SHORT PROBLEM: Put the lines of the listing running from the line that contains "Click the 6.5" through the line that contains "coord(167,151)" into a numbered list, leaving out blank lines.

Start STORED DATA

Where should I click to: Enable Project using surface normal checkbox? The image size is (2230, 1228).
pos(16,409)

End STORED DATA
Start STORED DATA

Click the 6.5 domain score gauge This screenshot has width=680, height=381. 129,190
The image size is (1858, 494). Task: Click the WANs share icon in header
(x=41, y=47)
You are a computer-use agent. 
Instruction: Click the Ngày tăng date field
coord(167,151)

End STORED DATA
Start STORED DATA

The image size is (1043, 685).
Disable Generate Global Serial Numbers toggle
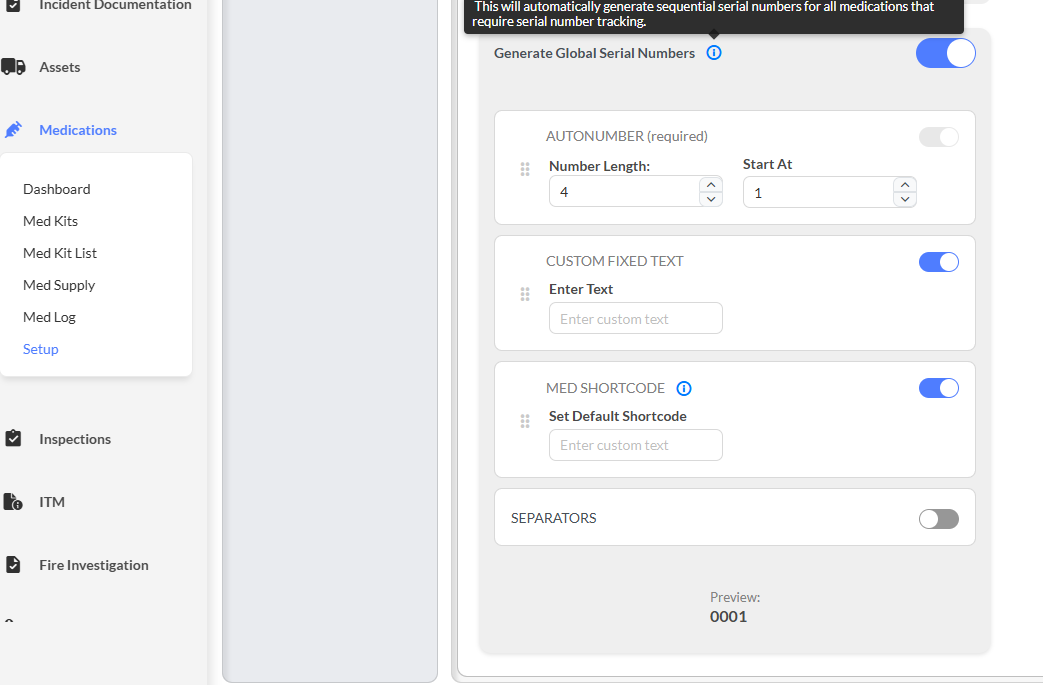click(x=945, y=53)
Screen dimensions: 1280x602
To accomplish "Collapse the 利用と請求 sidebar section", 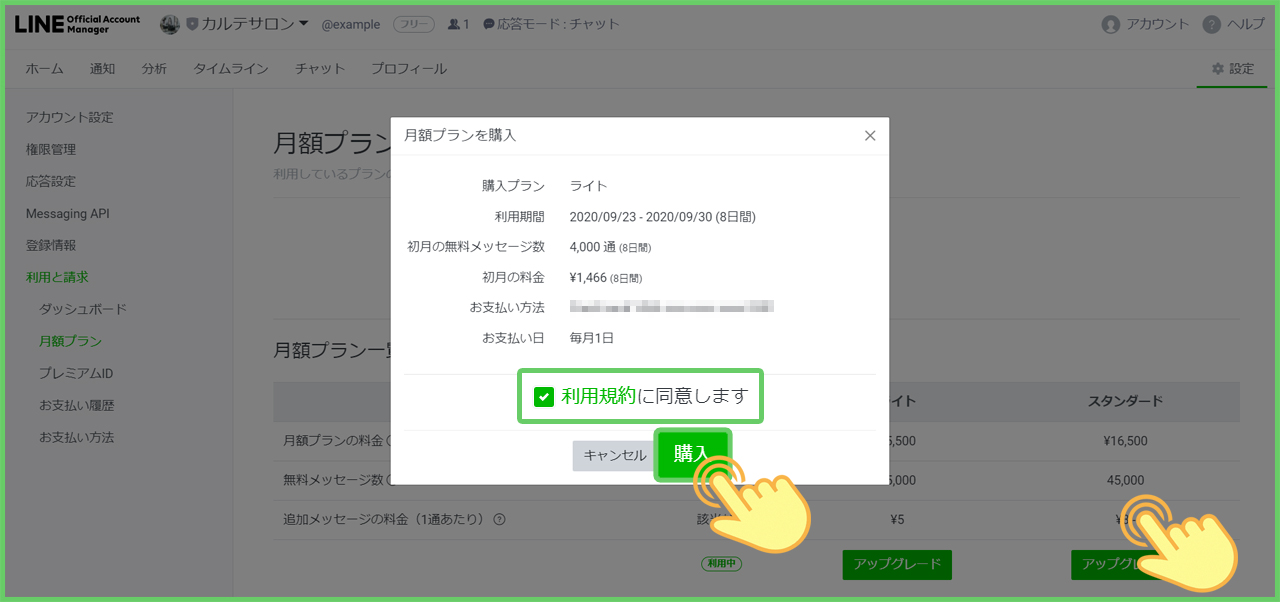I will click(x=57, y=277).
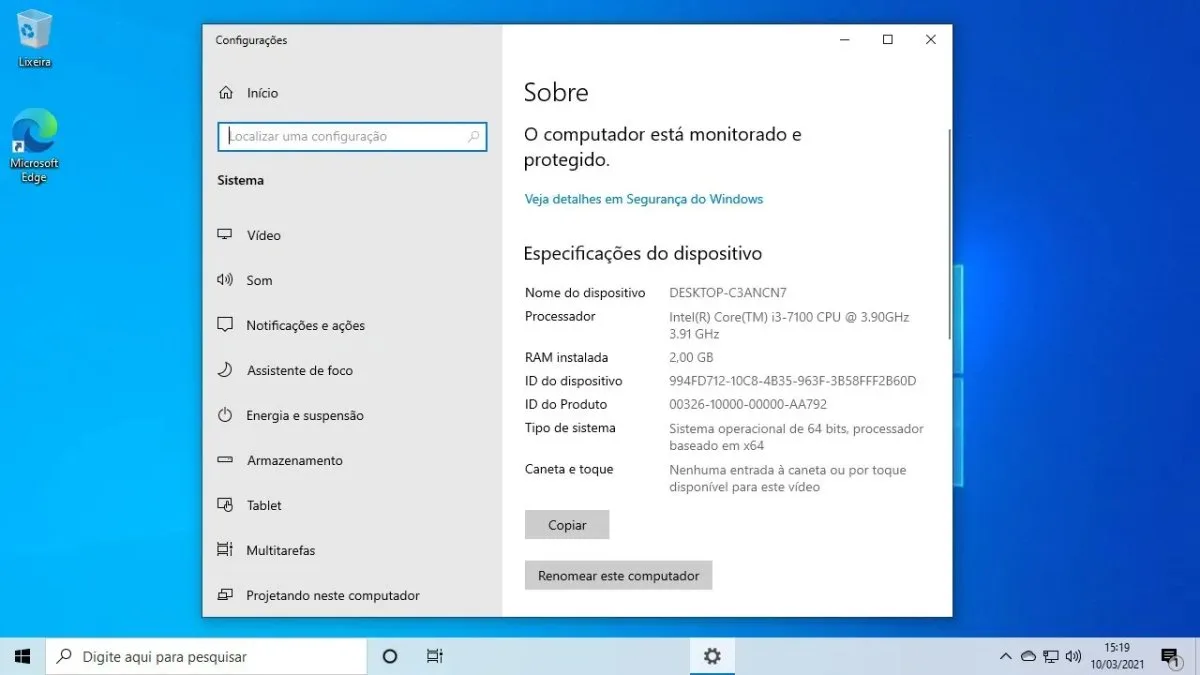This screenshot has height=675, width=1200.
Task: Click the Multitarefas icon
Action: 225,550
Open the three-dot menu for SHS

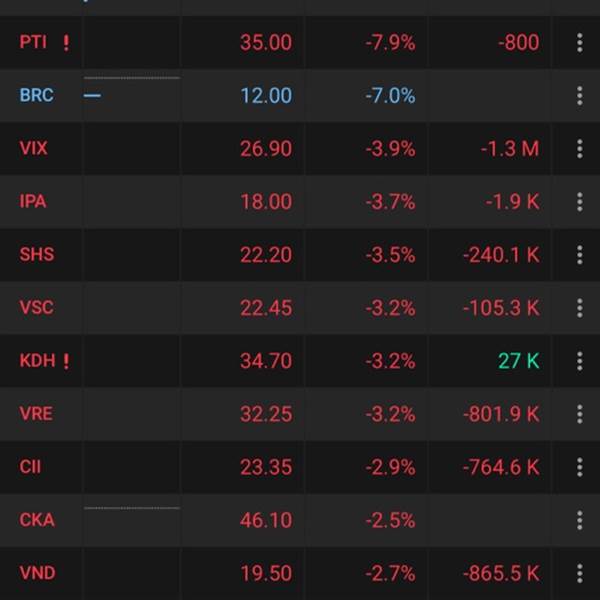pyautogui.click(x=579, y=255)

End STORED DATA

COMPLETED EXERCISE:
1. Click the 6.5 domain score gauge This screenshot has width=680, height=381. 129,190
2. The image size is (1858, 494). Task: Click the WANs share icon in header
3. (x=41, y=47)
4. You are a computer-use agent. 
5. Instruction: Click the Ngày tăng date field
6. coord(167,151)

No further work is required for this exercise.